__TEXTO DE LECTURA__:
==============================

Es un problema que no se les planteaba a Spinoza o a Eckhart;
para ellos, Dios era en cierto modo la sustancia suprema. No creo
que se le hubiera planteado tampoco a San Agustín. Llamo
Dios a lo que está a la vez en lo más profundo de
nosotros mismos, y al punto más alejado de nuestras debilidades
y de nuestros errores. No tengo de ningún modo la impresión
que el Ser eterno esté muerto, cualquiera sea la forma
que se elija para nombrar lo innominable, así sea el suelo,
como Eckhart, es decir, sin duda nuestra tierra firme, o el Vacío,
como lo llama el Zen, es decir, sin duda lo que es absoluto y
puro. Las que mueren son las formas, siempre limitadas, que el
hombre da a Dios.
Los antiguos también debían tener el problema
del antropomorfismo en la concepción de Dios.
A su manera sí, y la religión antigua debe
haber padecido por los poetas y los satíricos que evocaban
las aventuras galantes de los dioses, caídas al nivel de
los amores de la sociedad de su tiempo; ni siquiera se daban cuenta
de que esas uniones multiplicadas a través de tantas formas
habían tenido un carácter cósmico y sagrado.
Muy pronto, los moralistas se quejaron de tal acto de venganza
salvaje atribuido a Apolo o de tal robo atribuido a Hermes, pero
no olvidemos que los dioses antiguos fueron sentidos primero como
fuerzas antagónicas que marcaban el mundo, tan exentas
de intenciones benéficas o maléficas como el viento,
las rocas, las olas.

==============================

__DATOS DEL EJERCICIO__:

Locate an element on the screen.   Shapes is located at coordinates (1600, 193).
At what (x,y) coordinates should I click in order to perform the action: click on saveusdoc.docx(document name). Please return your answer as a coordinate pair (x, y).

==============================

__TAREAS__:
A. Por favor, resume en forma de lista el párrafo del texto de lectura que comienza con «Es un problema que no se les planteaba», conservando sus ideas principales.
B. Enumera todos los nombres propios de personas y de dioses que aparecen en el texto de lectura.
C. Según el texto de lectura, ¿de qué se quejaron muy pronto los moralistas?

__RESPUESTAS__:
A.
- A Spinoza y a Eckhart no se les planteaba este problema, porque para ellos Dios era en cierto modo la sustancia suprema. Probablemente tampoco se le planteó a San Agustín.
- Se llama Dios a lo que está a la vez en lo más profundo de nosotros y al punto más alejado de nuestras debilidades y errores.
- El Ser eterno no está muerto, sea cual sea el nombre que se dé a lo innominable: el suelo, como en Eckhart, o el Vacío, como en el Zen.
- Lo que muere son las formas, siempre limitadas, que el hombre da a Dios.

B. Spinoza, Eckhart, San Agustín, Apolo y Hermes.

C. De tal acto de venganza salvaje atribuido a Apolo o de tal robo atribuido a Hermes.